The original Parle company was split into three separate companies owned by the different factions of the original Chauhan family, with a majority of it owned by Parle Agro products. The separation was only that Jayantilal separated himself from his four older brothers. The reason was mainly because Jayantilal had a lifestyle different from his four older brothers. The four older brothers got the biscuits business as their share, and even to this day, they are all together with no further separation. Jayantilal took the beverages section as his share. This section was further divided between his two sons. The three companies today are as follows:
- Parle Products (1950s), led by Vijay, Sharad and Raj Chauhan (owner of brands such as Parle-G, 20-20, Magix, Milkshakti, Melody, Mango Bite, Poppins, Londonderry, Kismi Toffee Bar, Monaco and KrackJack)
- Parle Agro (1960s), led by Prakash Jayantilal Chauhan (elder son of Jayantilal Chauhan). The company is run by his daughters Schauna, Alisha and Nadia (owner of brands such as Frooti and Appy)
- Parle Bisleri (1970s), led by Ramesh Jayantilal Chauhan, younger son of Jayantilal. He runs it with his wife Zainab Chauhan and their daughter Jayanti Chauhan.

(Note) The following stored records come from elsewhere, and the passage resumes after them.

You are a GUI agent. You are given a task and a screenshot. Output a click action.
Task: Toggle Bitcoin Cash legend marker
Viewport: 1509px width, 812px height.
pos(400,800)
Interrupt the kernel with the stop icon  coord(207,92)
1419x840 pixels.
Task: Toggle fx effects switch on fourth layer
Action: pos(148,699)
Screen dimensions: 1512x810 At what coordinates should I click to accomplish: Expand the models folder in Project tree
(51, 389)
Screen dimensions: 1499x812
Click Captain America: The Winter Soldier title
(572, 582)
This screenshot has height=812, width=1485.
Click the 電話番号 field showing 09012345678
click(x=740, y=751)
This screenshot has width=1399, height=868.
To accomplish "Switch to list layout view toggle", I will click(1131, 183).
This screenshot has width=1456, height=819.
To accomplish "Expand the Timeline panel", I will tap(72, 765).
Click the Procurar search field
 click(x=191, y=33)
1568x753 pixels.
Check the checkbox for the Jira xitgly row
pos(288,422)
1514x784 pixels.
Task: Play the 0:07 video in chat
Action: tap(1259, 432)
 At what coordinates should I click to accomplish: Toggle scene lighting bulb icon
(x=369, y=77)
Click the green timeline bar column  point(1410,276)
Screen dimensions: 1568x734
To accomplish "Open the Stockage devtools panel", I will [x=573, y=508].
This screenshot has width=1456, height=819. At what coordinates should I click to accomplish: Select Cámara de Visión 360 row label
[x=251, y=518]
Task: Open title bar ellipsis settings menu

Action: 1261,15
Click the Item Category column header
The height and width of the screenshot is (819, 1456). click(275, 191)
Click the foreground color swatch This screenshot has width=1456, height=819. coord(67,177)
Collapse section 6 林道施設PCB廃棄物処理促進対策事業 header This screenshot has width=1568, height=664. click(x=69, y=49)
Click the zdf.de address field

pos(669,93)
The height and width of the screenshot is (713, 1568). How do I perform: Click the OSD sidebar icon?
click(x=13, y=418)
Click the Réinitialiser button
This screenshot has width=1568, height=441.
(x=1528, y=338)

All three companies continue to use the family trademark name "Parle". The original Parle group was amicably segregated into three non-competing businesses. A dispute over the use of "Parle" brand arose when Parle Agro diversified into the confectionery business, thus becoming a competitor to Parle Products. In February 2008, Parle Products sued Parle Agro for using the brand Parle for competing confectionery products. Later, Parle Agro launched its confectionery products under a new design which did not include the Parle brand name. In 2009, the Bombay High Court ruled that Parle Agro can sell its confectionery brands under the brand name "Parle" or "Parle Confi" on condition that it clearly specifies that its products belong to a separate company which has no relationship with Parle Products.

== Infrastructure ==
Apart from the original factory in Mumbai, Parle has manufacturing facilities at Kanpur (Uttar Pradesh), Neemrana (Rajasthan), Bengaluru (Karnataka), Hyderabad (Telangana), Kutch (Gujarat), Khopoli (Maharashtra), Indore (Madhya Pradesh), Pantnagar (Uttarakhand), Sitarganj (Uttarakhand), Bahadurgarh (Haryana), and Muzaffarpur (Bihar). The plants at Bahadurgarh and Muzaffarpur are some of the largest manufacturing plants of Parle in India. It deploys large-scale automation for manufacturing of quality biscuits. It also has several manufacturing units on contract.

== In popular culture ==
During their bilateral meeting at Rome in May 2026, Indian Prime Minister Narendra Modi gifted a pack of Parle Melody (a candy by Parle Products) to his Italian counterpart Giorgia Meloni. The Italian prime minister posted a video on her social media thanking Modi for the gift. It immediately went viral online and sparked numerous memes, as this was considered a reference to her previous X post from the COP28 conference with the #Melodi (a portmanteau of Meloni and Modi). The candy was reportedly sold out from quick commerce websites within hours of the post. This also led to Parle Industries becoming a meme stock, as Parle Products is not listed on the stock market. The former company specializes in real estate, infrastructure building, waste management and recycling.